+++ KUTIPAN

JAKARTA – Presiden Prabowo Subianto mengungkapkan harapannya agar skenario terburuk konflik di Timur Tengah tidak terjadi, mengingat perang antara Iran melawan Amerika Serikat dan Israel telah berlangsung sekitar dua pekan. Dalam Sidang Kabinet Paripurna di Istana Negara, Jumat (13/3/2026), Presiden menegaskan terus memantau perkembangan situasi dan menyiapkan langkah antisipasi terhadap dampak konflik, termasuk kemungkinan penghematan anggaran. “Kita berharap skenario yang terburuk tidak terjadi di Timur Tengah, tetapi ramalan-ramalan juga banyak mengatakan ini bisa jadi perang yang sangat panjang,” kata Prabowo.
Menteri Koordinator Bidang Perekonomian Airlangga Hartarto memaparkan sejumlah skenario proyeksi pemerintah apabila konflik berlangsung dalam jangka waktu panjang, mulai lima hingga 10 bulan. Dalam skenario terburuk jika perang berlangsung hingga 10 bulan, harga minyak mentah dunia diperkirakan mencapai 115 dolar AS per barel, dengan kurs rupiah di Rp17.500, pertumbuhan ekonomi 5,2 persen, dan defisit APBN membengkak hingga 4,06 persen. Skenario moderat dengan harga minyak 97 dolar AS per barel akan mendorong defisit menjadi 3,53 persen.

++++++
+++ BARIS DATA

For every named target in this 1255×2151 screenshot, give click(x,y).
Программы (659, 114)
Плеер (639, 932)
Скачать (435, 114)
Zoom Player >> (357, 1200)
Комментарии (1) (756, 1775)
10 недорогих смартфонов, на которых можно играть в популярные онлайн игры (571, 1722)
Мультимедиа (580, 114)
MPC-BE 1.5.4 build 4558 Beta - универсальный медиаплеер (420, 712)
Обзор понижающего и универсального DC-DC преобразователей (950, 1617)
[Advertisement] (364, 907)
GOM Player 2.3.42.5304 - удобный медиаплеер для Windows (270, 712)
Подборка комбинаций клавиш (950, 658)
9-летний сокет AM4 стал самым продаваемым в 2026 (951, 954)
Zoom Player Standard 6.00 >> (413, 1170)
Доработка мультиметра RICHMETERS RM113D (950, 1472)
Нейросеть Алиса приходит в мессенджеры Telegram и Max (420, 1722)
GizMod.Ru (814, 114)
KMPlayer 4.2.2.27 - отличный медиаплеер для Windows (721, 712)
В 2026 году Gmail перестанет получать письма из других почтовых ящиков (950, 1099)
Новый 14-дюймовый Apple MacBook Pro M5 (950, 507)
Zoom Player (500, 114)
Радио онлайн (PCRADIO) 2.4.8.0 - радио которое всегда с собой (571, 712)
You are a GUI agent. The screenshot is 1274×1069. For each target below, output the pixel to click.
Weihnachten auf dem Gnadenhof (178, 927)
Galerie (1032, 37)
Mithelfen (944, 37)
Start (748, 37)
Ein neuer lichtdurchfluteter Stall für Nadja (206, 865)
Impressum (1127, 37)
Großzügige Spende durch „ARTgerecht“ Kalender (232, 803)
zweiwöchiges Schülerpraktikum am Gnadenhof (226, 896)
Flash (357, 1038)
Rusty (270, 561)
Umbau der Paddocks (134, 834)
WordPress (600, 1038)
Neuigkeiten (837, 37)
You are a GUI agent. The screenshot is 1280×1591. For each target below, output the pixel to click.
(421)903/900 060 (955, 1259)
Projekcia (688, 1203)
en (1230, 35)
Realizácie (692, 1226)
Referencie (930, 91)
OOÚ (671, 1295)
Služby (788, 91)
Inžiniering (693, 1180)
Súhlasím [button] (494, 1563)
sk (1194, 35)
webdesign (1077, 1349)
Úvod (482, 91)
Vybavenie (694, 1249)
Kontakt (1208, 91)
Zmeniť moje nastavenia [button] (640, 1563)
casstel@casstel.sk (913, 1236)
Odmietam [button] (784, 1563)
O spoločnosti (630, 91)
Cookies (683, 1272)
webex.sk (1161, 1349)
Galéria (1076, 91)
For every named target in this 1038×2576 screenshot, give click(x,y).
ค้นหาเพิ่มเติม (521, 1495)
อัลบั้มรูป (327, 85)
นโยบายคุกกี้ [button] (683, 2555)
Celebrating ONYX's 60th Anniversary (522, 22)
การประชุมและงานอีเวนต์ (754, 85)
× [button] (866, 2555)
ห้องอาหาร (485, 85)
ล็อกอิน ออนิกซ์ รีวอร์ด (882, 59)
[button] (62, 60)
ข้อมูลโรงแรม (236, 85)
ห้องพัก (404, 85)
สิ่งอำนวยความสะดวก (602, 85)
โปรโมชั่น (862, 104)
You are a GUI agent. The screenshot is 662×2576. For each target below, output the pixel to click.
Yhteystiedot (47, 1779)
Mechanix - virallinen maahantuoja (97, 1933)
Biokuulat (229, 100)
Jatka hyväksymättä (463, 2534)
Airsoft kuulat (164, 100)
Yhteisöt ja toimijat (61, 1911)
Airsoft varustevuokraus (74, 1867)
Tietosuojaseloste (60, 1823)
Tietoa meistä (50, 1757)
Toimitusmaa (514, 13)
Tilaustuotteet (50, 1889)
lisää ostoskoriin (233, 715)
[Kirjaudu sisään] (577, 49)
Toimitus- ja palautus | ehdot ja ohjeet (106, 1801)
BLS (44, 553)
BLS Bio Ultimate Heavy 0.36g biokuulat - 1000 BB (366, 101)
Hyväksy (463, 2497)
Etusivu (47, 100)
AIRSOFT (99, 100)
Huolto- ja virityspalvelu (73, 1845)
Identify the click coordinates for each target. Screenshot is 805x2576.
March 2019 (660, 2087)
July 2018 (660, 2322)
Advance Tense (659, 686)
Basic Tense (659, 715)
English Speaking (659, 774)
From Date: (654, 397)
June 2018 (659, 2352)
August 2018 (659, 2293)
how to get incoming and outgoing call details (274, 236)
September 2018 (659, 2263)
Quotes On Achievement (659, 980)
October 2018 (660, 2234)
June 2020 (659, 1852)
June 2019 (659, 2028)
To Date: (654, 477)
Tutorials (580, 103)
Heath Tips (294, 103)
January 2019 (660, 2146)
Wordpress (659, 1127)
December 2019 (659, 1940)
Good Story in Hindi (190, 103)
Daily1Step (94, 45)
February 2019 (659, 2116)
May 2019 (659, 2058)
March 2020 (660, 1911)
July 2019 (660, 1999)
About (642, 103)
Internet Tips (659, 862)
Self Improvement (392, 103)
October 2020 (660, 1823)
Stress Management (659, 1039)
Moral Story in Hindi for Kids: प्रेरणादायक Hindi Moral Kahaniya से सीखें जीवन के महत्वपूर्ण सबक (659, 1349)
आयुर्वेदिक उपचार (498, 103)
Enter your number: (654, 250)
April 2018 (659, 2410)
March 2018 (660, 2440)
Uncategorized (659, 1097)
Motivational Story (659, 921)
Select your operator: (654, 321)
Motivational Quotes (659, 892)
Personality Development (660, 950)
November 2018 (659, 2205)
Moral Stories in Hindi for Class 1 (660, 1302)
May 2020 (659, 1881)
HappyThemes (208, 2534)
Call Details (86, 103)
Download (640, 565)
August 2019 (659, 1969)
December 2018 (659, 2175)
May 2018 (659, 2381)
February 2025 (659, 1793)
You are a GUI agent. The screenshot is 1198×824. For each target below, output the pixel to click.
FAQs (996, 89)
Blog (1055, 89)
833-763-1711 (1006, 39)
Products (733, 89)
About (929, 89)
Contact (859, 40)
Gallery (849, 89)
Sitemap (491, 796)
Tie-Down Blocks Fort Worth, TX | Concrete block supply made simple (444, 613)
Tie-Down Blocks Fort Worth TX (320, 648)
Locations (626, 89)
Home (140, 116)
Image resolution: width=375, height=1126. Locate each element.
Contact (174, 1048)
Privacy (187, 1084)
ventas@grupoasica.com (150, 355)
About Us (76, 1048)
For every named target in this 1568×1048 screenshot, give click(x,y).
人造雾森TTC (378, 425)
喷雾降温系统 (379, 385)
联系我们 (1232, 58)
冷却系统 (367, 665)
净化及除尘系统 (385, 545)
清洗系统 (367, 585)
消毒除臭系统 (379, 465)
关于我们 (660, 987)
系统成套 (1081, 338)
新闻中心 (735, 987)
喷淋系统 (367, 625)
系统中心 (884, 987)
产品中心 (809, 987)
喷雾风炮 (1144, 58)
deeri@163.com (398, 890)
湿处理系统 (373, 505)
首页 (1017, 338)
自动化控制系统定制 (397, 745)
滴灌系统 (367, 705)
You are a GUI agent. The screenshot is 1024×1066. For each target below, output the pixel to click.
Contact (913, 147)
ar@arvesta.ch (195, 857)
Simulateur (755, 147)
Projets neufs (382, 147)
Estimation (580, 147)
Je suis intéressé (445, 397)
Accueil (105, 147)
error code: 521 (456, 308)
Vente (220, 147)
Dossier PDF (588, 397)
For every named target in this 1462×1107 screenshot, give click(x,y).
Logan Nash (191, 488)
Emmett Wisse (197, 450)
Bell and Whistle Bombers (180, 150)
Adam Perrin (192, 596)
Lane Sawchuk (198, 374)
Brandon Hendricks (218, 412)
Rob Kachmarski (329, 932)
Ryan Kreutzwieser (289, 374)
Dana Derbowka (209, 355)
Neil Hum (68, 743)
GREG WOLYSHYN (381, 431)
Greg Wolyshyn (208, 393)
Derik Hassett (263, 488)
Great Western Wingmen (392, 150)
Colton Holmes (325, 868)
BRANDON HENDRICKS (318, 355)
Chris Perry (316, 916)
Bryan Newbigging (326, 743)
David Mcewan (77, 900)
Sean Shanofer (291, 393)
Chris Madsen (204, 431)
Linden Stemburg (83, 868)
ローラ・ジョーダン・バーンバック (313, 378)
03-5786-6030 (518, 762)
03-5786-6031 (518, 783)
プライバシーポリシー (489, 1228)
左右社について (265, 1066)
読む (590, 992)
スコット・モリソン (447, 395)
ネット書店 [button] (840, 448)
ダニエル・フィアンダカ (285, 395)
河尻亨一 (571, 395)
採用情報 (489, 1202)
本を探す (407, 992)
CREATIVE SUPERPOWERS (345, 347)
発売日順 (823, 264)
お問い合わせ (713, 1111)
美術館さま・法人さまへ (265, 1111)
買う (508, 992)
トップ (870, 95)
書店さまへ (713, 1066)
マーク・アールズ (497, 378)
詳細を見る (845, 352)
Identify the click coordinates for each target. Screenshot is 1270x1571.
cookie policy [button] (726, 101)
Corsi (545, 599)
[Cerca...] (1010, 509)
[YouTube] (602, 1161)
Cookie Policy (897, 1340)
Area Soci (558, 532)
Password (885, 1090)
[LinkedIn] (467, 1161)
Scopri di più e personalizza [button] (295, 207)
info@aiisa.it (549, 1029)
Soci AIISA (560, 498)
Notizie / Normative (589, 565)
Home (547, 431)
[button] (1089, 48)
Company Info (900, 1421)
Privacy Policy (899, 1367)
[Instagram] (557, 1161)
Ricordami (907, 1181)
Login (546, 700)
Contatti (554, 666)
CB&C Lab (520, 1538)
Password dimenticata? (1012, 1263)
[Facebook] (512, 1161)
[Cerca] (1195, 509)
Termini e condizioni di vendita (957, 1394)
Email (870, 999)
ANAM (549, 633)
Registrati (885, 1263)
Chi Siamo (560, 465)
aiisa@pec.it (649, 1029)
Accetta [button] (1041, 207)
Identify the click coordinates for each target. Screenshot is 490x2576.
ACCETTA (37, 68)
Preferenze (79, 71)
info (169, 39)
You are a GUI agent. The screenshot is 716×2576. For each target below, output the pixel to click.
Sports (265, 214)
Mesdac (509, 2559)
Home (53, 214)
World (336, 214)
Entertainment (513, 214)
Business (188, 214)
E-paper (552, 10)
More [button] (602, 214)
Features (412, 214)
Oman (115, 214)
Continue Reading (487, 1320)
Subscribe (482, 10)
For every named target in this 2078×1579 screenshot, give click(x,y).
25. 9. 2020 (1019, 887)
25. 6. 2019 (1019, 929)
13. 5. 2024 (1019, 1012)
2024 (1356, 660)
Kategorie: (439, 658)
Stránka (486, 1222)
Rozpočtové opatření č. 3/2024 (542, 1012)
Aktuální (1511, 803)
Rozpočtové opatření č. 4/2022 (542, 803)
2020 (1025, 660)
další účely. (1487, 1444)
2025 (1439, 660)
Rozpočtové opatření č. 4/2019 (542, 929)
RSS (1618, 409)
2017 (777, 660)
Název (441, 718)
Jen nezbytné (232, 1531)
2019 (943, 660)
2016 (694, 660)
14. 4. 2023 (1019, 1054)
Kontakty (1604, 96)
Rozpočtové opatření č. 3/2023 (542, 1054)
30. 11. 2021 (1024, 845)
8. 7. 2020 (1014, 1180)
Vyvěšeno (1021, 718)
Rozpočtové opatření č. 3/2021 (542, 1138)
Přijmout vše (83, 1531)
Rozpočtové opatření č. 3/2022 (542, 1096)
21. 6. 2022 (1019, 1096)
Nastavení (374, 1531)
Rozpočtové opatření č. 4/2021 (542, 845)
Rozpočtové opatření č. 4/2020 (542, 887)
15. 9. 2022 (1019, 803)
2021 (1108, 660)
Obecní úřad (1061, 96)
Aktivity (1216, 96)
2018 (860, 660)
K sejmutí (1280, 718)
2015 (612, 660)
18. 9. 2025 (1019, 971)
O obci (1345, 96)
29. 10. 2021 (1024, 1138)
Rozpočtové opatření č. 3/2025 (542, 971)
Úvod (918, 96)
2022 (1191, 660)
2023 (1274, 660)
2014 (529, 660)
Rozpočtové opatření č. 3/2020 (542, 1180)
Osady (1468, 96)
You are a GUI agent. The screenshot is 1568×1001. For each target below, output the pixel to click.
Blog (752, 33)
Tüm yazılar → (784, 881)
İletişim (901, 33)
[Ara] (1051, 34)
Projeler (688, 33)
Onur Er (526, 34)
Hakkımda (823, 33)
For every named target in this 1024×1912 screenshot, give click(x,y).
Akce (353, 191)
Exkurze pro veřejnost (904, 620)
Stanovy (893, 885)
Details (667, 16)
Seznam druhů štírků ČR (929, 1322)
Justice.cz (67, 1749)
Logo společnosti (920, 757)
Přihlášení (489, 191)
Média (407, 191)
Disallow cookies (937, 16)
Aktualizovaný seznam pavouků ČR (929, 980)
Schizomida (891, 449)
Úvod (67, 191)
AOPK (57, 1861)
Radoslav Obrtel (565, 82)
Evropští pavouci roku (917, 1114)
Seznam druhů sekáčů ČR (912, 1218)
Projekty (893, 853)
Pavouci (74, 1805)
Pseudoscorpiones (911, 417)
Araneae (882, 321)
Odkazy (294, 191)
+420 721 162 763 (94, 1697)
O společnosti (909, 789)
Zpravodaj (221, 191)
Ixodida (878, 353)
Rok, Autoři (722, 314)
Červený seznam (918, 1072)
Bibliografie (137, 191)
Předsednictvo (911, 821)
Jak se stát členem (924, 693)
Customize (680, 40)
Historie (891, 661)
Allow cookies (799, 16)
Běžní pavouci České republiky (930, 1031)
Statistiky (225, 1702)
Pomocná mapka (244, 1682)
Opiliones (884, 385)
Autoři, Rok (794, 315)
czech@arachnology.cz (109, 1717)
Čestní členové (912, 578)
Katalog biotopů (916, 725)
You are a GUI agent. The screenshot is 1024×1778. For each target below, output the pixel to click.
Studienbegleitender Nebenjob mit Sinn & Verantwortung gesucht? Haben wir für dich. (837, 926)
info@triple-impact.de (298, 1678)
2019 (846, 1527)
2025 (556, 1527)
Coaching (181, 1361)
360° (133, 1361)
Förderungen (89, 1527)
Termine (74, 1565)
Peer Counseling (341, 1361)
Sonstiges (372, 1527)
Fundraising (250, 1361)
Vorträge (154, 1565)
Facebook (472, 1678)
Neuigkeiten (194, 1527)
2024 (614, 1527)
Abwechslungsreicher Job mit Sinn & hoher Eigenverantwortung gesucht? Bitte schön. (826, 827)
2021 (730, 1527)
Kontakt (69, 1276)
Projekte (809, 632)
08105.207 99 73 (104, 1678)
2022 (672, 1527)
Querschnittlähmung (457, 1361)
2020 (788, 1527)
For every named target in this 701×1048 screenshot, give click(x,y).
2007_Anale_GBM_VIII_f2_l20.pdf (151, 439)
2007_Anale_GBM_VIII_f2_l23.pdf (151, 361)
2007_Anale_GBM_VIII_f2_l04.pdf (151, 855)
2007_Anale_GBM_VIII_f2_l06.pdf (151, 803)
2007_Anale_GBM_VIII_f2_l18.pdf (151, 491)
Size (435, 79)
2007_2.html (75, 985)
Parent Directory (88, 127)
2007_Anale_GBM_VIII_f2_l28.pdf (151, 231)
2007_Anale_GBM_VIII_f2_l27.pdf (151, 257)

++++++

> **YANG PERLU DIKERJAKAN**
Salin persis bagian dari kutipan di atas, semuanya mulai dari "Menteri Koordinator Bidang" sampai ke "menjadi 3,53 persen.".

> **TUGAS SELESAI**
Menteri Koordinator Bidang Perekonomian Airlangga Hartarto memaparkan sejumlah skenario proyeksi pemerintah apabila konflik berlangsung dalam jangka waktu panjang, mulai lima hingga 10 bulan. Dalam skenario terburuk jika perang berlangsung hingga 10 bulan, harga minyak mentah dunia diperkirakan mencapai 115 dolar AS per barel, dengan kurs rupiah di Rp17.500, pertumbuhan ekonomi 5,2 persen, dan defisit APBN membengkak hingga 4,06 persen. Skenario moderat dengan harga minyak 97 dolar AS per barel akan mendorong defisit menjadi 3,53 persen.